**Task statement:**
At the line containing "Famous Chihuahuas (384, 2438)", begin setting down the entries exactly, and stop only after the last line.

- Opening Delimiter -

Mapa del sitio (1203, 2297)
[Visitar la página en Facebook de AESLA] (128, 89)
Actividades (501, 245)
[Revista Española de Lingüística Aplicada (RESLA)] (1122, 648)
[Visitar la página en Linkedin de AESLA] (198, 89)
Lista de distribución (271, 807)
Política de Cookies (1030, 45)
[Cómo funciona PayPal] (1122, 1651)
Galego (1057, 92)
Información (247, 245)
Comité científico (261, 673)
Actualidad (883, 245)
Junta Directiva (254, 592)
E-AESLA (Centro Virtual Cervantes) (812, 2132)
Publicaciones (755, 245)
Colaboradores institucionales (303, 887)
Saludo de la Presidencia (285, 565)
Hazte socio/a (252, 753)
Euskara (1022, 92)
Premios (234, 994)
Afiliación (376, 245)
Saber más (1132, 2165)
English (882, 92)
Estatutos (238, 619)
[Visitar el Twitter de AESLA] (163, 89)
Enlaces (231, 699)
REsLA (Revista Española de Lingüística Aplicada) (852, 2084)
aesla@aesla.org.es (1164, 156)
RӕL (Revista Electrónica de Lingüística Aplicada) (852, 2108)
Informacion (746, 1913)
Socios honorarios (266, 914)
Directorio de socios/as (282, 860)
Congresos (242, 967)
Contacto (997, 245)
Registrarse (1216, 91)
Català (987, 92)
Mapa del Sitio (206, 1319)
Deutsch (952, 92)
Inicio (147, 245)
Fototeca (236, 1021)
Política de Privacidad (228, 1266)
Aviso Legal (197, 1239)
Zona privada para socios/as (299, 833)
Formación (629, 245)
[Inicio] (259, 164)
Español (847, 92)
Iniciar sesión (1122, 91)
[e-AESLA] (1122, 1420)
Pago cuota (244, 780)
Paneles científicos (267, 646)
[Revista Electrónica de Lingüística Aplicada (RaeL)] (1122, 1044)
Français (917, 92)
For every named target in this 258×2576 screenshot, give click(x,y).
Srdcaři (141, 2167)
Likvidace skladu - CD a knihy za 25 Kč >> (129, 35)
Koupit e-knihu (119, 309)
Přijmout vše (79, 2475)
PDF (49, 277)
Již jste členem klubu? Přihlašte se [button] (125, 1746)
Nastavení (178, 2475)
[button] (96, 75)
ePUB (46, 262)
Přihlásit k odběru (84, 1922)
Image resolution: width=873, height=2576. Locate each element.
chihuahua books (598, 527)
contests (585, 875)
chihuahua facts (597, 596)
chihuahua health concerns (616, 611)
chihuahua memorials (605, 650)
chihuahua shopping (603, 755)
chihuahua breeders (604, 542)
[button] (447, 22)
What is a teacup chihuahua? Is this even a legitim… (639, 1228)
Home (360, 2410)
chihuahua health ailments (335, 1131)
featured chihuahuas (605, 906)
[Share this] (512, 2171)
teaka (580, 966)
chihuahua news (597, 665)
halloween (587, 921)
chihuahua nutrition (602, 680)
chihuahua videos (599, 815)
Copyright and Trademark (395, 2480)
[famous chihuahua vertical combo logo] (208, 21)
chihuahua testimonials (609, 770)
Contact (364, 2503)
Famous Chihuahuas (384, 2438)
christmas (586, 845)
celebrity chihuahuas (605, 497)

- Closing Delimiter -

**Reply:**
Famous Chihuahuas (384, 2438)
christmas (586, 845)
celebrity chihuahuas (605, 497)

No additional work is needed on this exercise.